1   Presented in part at the Fifth International Congress on Pancreas and Islet Transplantation, June 18-22, 1995, Miami, FL [Tobin, B. & Marchello, M. (1995) Improved body composition is modulated through normalized food intake and feed efficiency in islet transplanted female rats. Proceedings of The Fifth International Congress on Pancreas and Islet Transplantation, p. 115. (abs.)].
2   Funded through the support of the Division of Basic Medical Sciences, Mercer University School of Medicine, the U.S. Department of Agriculture, and the Carlos and Marguerite Mason Trust, Wachovia Bank, Atlanta, GA.
3   The costs of publication of this article were defrayed in part by the payment of page charges. This article must therefore be hereby marked "advertisement" in accordance with 18 USC section 1734 solely to indicate this fact.
4   To whom correspondence should be addressed.

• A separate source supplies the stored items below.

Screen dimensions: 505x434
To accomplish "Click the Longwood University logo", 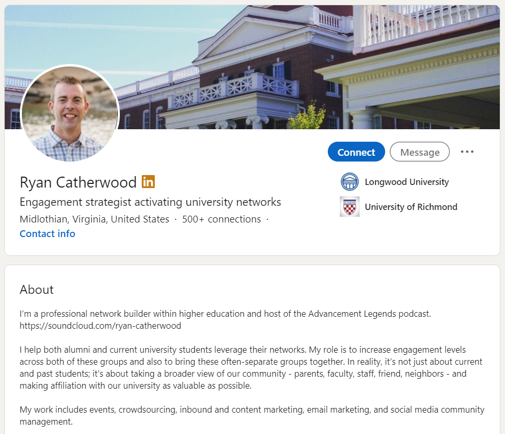I will 350,182.
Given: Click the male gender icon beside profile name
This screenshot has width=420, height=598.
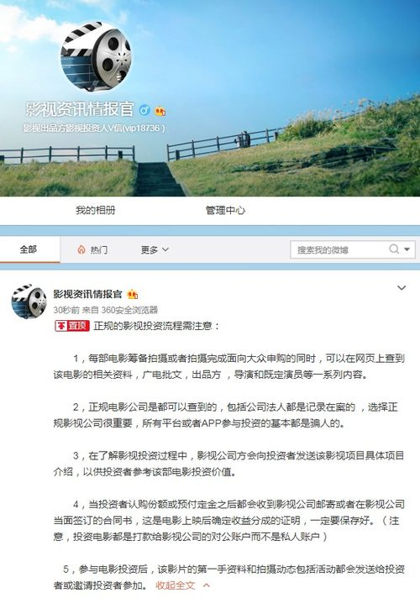Looking at the screenshot, I should [x=144, y=111].
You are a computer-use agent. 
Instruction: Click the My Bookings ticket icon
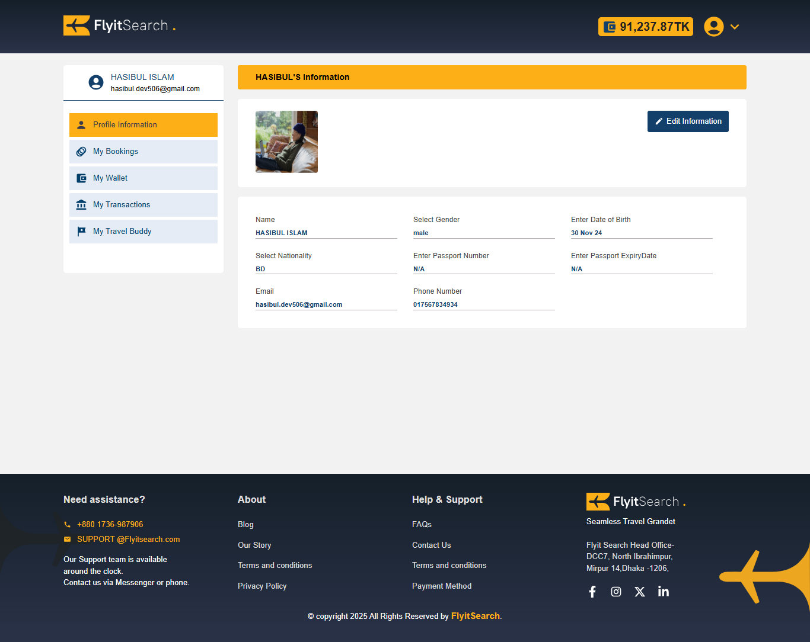pyautogui.click(x=81, y=151)
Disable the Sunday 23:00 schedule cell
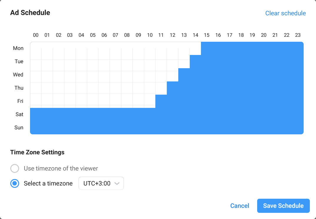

5   Abbreviations used: AIRg, acute insulin response to glucose; DCCT, Diabetes Control and Complications Trial; Diab-3, diabetic for 3 wk; Diab-9, diabetic for 9 wk; IDDM, insulin-dependent diabetes mellitus; IGF, insulin-like growth factor; IIT, intensive insulin therapy; Kg, glucose tolerance; NIDDM, noninsulin-dependent diabetes mellitus; OGTT, oral glucose tolerance test; Sham-3, control rats sham treated for 3 wk; Sham-9, control rats sham treated for 9 wk; Transplant, pancreatic islet transplanted rats.

Manuscript received 15 April 1996. Initial reviews completed 19 July 1996. Revision accepted 20 February 1997.